AS027 » Artificial Neural Network based EMG recognition for gesture communication
It is estimated that over 466 million people suffer from a hearing disease, which can cause partial or total hearing loss. The main impact of hearing loss on individuals, is on the ability to communicate with others. In developing countries, most children with hearing loss, do not have access to education.
Over the last decade, there have been a great improvement on artificial neural networks, which allows developing sophisticated systems for pattern recognition, and classification of data from different types and sources. Our proposal is the implementation of a wearable embedded system of pattern recognition and classification, focused on sign language, using the DE10-nano. This project is focused on improving deaf individuals’ communication with those who do not know sign language.
Machine learning algorithms are divided into two subclasses; supervised learning and unsupervised learning.

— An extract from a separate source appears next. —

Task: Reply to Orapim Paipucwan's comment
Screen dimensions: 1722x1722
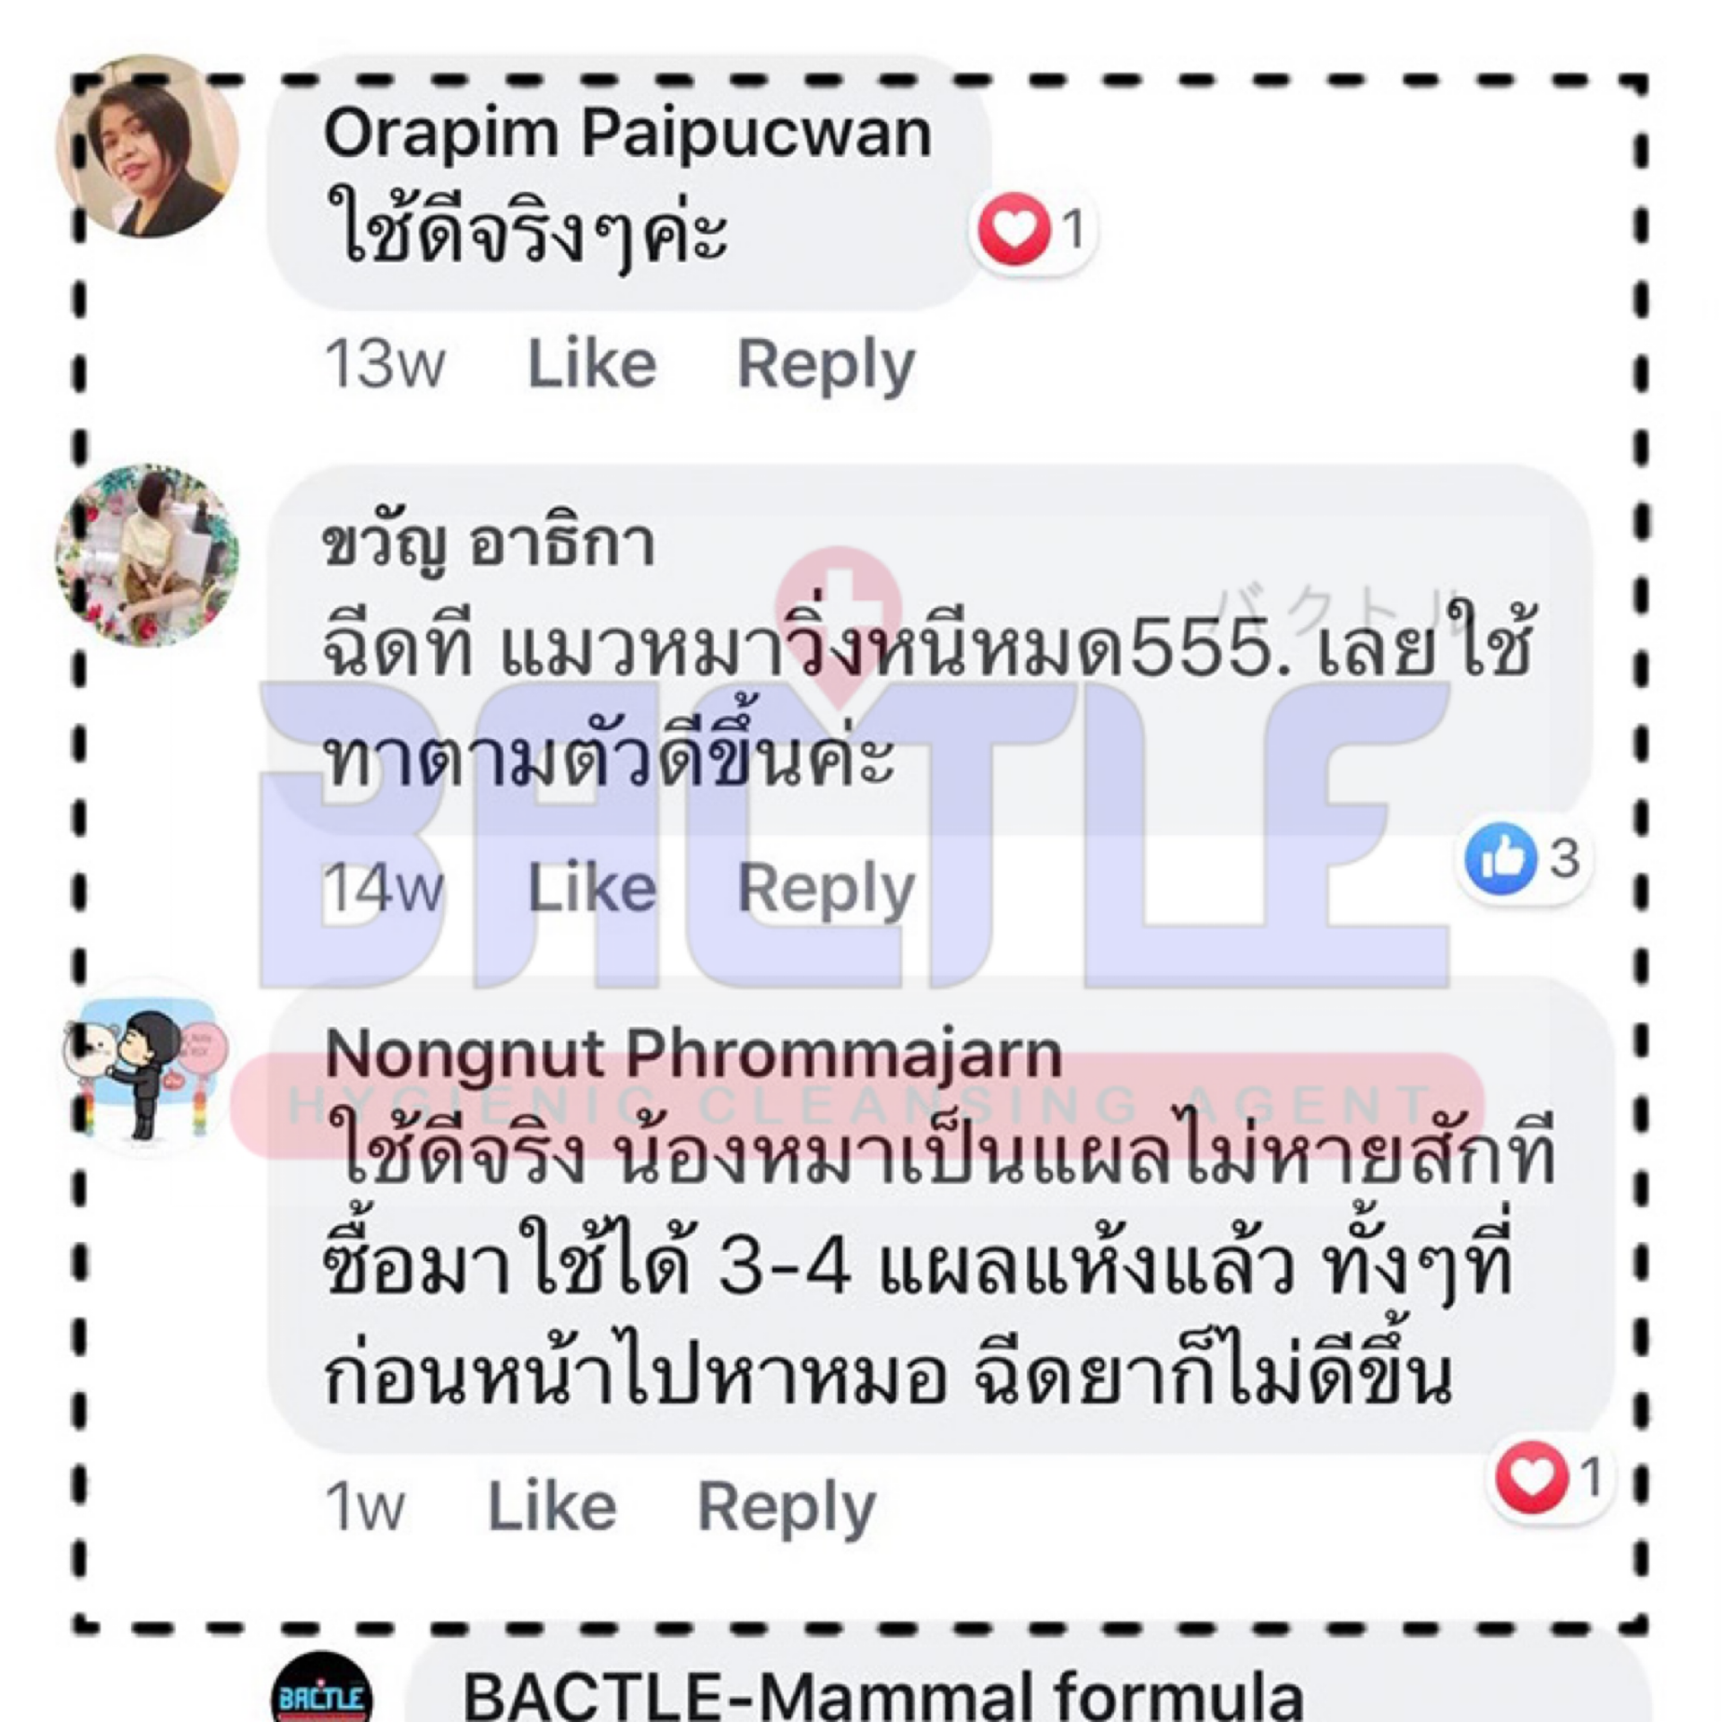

The use of supervised learning algorithms require a large data base of input features and output labels, to adjust and optimize the parameters of the neural network, this process is known as training. A set of 8 electrodes around the arm are used in order to obtain the necessary data. It is also contemplated the use of accelerometer and gyroscope for more complex gesture which involve not only muscular activation but upper limbs movement.
There are several ways to characterize EMG signals, wrong feature selection can lead to poor performance of the neural network. Root mean square voltage is the only feature used to train our neural network, it has shown to be the most representative feature for this application.
Once the Neural Network is trained it is ready to perform real time inferences, of single letter input or whole complex gesture that represent words or actions. For single letter inputs the user has the option to concatenate several letters to form a word.
The American sign language is composed by many signs that involve upper limb movement, it also includes signs to communicate single letters in order to create words that are unique like names, or just acronyms. For both types of signs, different designs are proposed.
Accelerometer based classification
For signs that involve upper limb movement, the best way to capture and represent them is using the adxl345 digital accelerometer. The three-axis information its use by the system to identify which sign is the user performing.
EMG based classification
For single letters, the user perform pattern using his hands, these gestures are best represented by EMG signals, the electrical activity of the forearm is by the system to determine which pattern is the user doing to communicate a single letter, and then present as an image.
Machine Learning Algorithm
Machine learning algorithm are used every time there is the need to generalize inputs of the same characteristics and classify each of them whit the most accuracy possible. The algorithm chose for this design is the feed forward neural network, as it is the best suited for pattern recognition and classification.
To create the neural network on the cyclone v FPGA, the same topology of the nprtool from the neural network toolbox of MATLAB was followed. The training load is carried by a host computer, once all parameters are tune and the classification model is completely optimized, these parameters are exported and included in the FPGA Neural Network model, so it is ready to classify and performance inference on the edge.
The feed forward neural network receives an input of several features, these features most be selected to represent a sample, in a single value. Wrong feature selection can lead to poor classification accuracy. The neural network model working with EMG uses the root mean square voltage to characterize every signal on each electrode, also the placement of every electrode is a feature itself.
Several features were used to design the neural network model to work with the adxl345 accelerometer, each feature was tested individually, and collectively. It was found that the combination of all the features proposed gave the most precise model. The features used are mean value, variance, maximum and minimum value of each axis. Therefore the Neural Network input is made of 12 values that represent one sample.
Three axis accelerometer Neural Network
To train the model a dataset of five basic words was made, and for each word 200 samples were taken, every sample was made of 4000 values of the x, y, and z axis during a 2.66 seconds time period. All samples were characterized and the final product was a matrix of input features, and another matrix for the output labels, both matrix were used to train the model, and test how many neurons on the hidden layer were needed to get the best possible accuracy.
With 9 neurons on the hidden layer an accuracy of a 100% on the dataset classification was achieve.
Every time the nn_adxl program is executed, and the user makes a sing, the systems gives back an array and each value represent how certain the system is that the sign just capture is Hello, Deaf, Me, You, or Sign respectively.
The EMG Neural Network model still on development
The DE10-NANO development kit provides with lots of resources to the designer, build around the cyclone v soc FPGA, we took advantage of the analog to digital capabilities, and the adxl345 three axis accelerometer to create an embedded system that combines both software and custom hardware.